- TEXT SHOWN -
June 25, 2009 | 57 comments

Dreaming of Nonsense: The Evolutionary Enigma of Dream Content

Evolutionary theorists question whether there's an adaptive purpose to dreaming

By Jesse Bering   

 

All of this, Barrett notes, led many researchers to conclude that dreaming was necessary for one or more of these functions: to replenish neurotransmitters, rest a particular brain area, or restore the thermoregulatory system. In general, these brain conditioning theories don’t place much, if any, emphasis on dream content. As psychologist Steven Pinker writes, “For all we know, dreaming might be a kind of screen saver in which it doesn’t really matter what the content is as long as certain parts of the brain are active.”

External Vigilance
University of California at Santa Barbara anthropologist Don Symons wasn’t entirely satisfied by brain conditioning theories of dreaming, in large part because these theories didn’t really crack the question of why dreams have such a specific sensory profile of being so vividly visual and kinesthetic while comparatively impoverished in sound, smell and other sensory domains. Symons points out that sleepers are particularly vulnerable to real-world threats and hazards in their external environment, and so they must unconsciously monitor their environment with specific senses. For example, if our ancestors were busy having olfactory or auditory hallucinations in their dreams that were equally as rich as their visual hallucinations occurring beneath their fluttering eyelids, well then they might not have noticed the ominous smell of smoke creeping up their nostrils or the threatening strangers or predators pattering around outside. Being a “light sleeper” in relation to these other sensory domains had adaptive benefits, and since we’re in the dark anyway and our eyes are closed, there’s less of a risk in hallucinating in our secret visual worlds while our brains are being recharged through the processes described in the previous section.

- MATERIAL SUPPLIED -

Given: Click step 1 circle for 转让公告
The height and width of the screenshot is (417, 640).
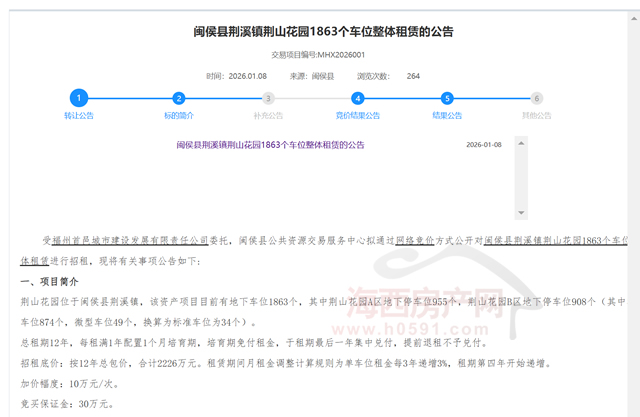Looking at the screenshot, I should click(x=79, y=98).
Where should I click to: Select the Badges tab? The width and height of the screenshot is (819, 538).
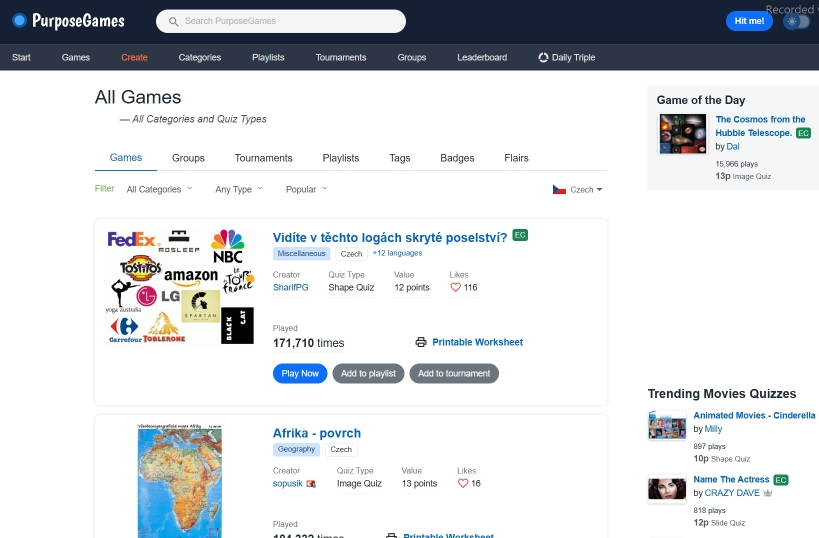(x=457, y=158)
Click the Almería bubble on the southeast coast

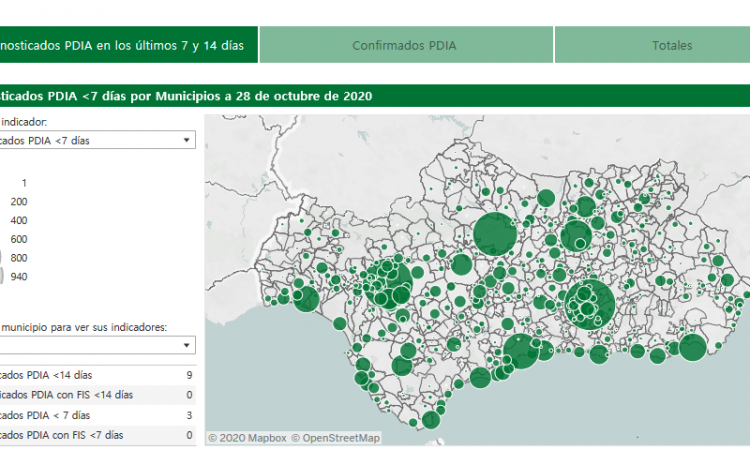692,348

- TASK REQUIREMENTS -
According to Symons in the article on dream content, why are dreams vividly visual but comparatively poor in sound and smell? Answer in one to three sentences.

- WRITTEN SOLUTION -
Sleepers are vulnerable to real threats, so they must unconsciously monitor their surroundings through senses such as smell and hearing. Equally rich auditory or olfactory dreams could have kept our ancestors from noticing smoke or approaching strangers and predators. Because sleepers are in the dark with their eyes closed, vivid visual hallucination carries less risk.